Vanaf groep 3 gaan kinderen werken met een doorgaande lijn als het om cognitieve vaardigheden gaat. De leerstof wordt in overzichtelijke blokken aangeboden, passend bij het reeds verworven niveau. In groep 3 kleine stapjes, in de hogere groepen steeds iets omvangrijker en gevarieerder. Elk blok wordt afgesloten met een bijbehorende toets. Na een voldoende toetsresultaat kan doorgestroomd worden naar een volgend blok. Is de toets onvoldoende, wordt dezelfde leerstof op een andere, gedifferentieerde wijze nogmaals aangeboden.
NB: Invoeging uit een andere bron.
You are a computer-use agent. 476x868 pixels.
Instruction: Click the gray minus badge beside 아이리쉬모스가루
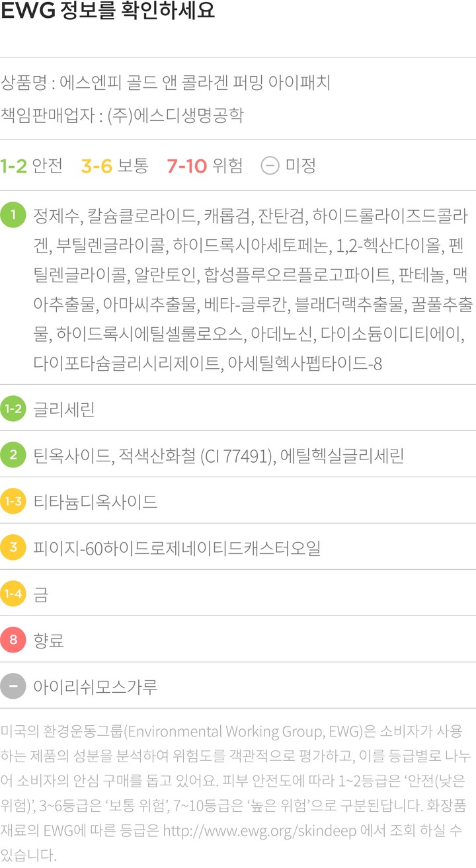13,686
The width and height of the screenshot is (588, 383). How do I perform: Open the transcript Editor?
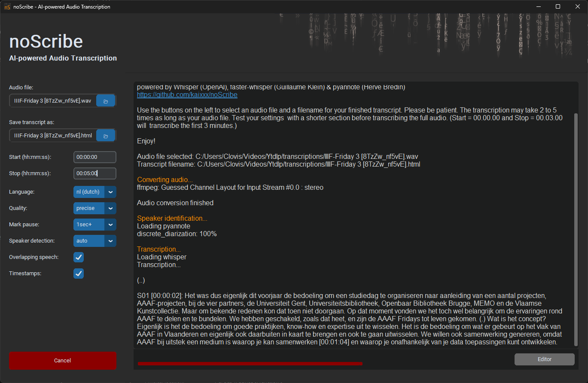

Alle andere vakken, ook wereldoriëntatie, kunnen dan aan de homogene groep worden aangeboden.

Zittenblijven

Zittenblijven wordt afgeschaft. Zittenblijven betekent immers dat alle vakken een heel jaar opnieuw moeten worden doorlopen. Als het aan De 1e Demokritische Volksbeweging ligt, gaan kinderen de cognitieve vakken in blokken verwerken. Daardoor kunnen er aan het eind van de basisschool grote verschillen ontstaan betreffende vorderingen binnen die vakken. Maar dat is te prevaleren boven een driedeling: een deel dat het tempo niet kan volgen, een grote middenmoot en de ‘snelle’ hoogbegaafde leerlingen die ongemotiveerd kunnen raken door te weinig uitdagingen en dus verveling. De eersten worden voortdurend door teleurstellingen gedemotiveerd, de laatsten geremd en daardoor gedemotiveerd. Op de cognitieve niveauverschillen zal in het voortgezet onderwijs adequaat moeten worden ingespeeld.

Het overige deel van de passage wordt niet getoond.